NOTES TO CONSOLIDATED FINANCIAL STATEMENTS
For the nine months ended March 31, 1999 and 1998
1. BASIS OF PRESENTATION
---------------------
The accompanying unaudited consolidated financial statements of
Foundation Bancorp, Inc. (the "Company") were prepared in accordance with
instructions for Form 10-QSB and, therefore, do not include information or
footnotes necessary for a complete presentation of consolidated financial
position, results of operations and cash flows in conformity with generally
accepted accounting principles. However, in the opinion of management, all
adjustments (consisting only of normal recurring accruals) which are necessary
for a fair presentation of the consolidated financial statements have been
included. The results of operations for the nine months ended March 31, 1999 and
1998, are not necessarily indicative of the results which may be expected for an
entire fiscal year.
2. PRINCIPLES OF CONSOLIDATION
---------------------------
The accompanying consolidated financial statements include the accounts
of the Company and its subsidiary, Foundation Savings Bank ("Foundation").

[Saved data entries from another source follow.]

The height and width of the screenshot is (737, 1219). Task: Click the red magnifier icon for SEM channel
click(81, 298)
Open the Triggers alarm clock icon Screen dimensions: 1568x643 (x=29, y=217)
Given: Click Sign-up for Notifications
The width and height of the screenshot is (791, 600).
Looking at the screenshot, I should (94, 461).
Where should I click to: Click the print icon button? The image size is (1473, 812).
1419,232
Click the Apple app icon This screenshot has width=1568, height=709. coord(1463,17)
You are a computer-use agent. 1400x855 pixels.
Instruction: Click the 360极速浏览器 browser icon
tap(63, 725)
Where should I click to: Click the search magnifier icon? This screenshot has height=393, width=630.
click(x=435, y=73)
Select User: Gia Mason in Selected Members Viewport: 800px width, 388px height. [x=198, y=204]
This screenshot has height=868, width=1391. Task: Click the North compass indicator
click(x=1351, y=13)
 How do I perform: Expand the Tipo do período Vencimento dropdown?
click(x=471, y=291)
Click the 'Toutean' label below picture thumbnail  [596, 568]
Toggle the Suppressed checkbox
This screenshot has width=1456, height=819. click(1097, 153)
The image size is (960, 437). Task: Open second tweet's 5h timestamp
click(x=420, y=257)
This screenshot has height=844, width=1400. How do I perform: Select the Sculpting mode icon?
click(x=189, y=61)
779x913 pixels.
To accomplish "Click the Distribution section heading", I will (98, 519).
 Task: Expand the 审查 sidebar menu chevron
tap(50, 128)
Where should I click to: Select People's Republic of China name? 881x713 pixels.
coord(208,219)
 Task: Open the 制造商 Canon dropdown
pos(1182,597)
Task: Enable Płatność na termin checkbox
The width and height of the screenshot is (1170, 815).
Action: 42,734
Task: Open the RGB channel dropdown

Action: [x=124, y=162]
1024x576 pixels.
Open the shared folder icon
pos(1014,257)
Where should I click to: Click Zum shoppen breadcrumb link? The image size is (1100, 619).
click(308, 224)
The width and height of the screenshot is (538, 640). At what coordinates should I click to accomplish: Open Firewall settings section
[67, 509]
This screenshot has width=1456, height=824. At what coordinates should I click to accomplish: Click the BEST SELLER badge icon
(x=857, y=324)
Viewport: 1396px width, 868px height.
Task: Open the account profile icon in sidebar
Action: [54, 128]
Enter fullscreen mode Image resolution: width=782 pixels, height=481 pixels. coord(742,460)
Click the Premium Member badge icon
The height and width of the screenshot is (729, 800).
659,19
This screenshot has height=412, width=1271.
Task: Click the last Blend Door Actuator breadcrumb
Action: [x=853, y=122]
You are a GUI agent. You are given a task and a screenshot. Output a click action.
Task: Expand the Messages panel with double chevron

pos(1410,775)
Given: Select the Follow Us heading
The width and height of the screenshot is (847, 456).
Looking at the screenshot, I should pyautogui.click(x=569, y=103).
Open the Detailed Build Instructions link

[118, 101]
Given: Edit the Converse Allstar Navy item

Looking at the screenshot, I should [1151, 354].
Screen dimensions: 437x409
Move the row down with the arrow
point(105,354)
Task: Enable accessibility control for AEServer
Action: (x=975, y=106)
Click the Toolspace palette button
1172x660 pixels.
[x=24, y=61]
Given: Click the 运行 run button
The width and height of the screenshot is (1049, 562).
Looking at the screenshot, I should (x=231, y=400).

All
significant intercompany items have been eliminated.
3. EARNINGS PER SHARE
------------------
Basic earnings per share for the three month periods ended March 31,
1999 and 1998 were computed based upon weighted average shares outstanding of
433,587 and 437,420, respectively, which gives effect to a reduction for the
23,277 and 25,454 unallocated shares held by the Foundation Bancorp, Inc.
Employee Stock Ownership Plan (the "ESOP") at such dates, respectively, in
accordance with Statement of Position 93-6 ("SOP 93-6") issued by the American
Institute of Certified Public Accountants. Basic earnings per share for the nine
month periods ended March 31, 1999 and 1998, were computed based upon weighted
average shares outstanding of 437,097 and 433,267, respectively.
Diluted earnings per share for the three and nine month periods ended
March 31, 1999 and 1998 were computed based on 445,159 and 437,420 and 448,669
and 433,267, respectively. The Company granted 46,288 options in January 1999 to
employees of the Company.
4. EFFECTS OF RECENT ACCOUNTING PRONOUNCEMENTS
-------------------------------------------
In June 1997, the FASB issued SFAS No. 130, "Reporting Comprehensive
Income." SFAS No. 130 establishes standards for reporting and display of
comprehensive income and its components (revenues, expenses, gains and losses)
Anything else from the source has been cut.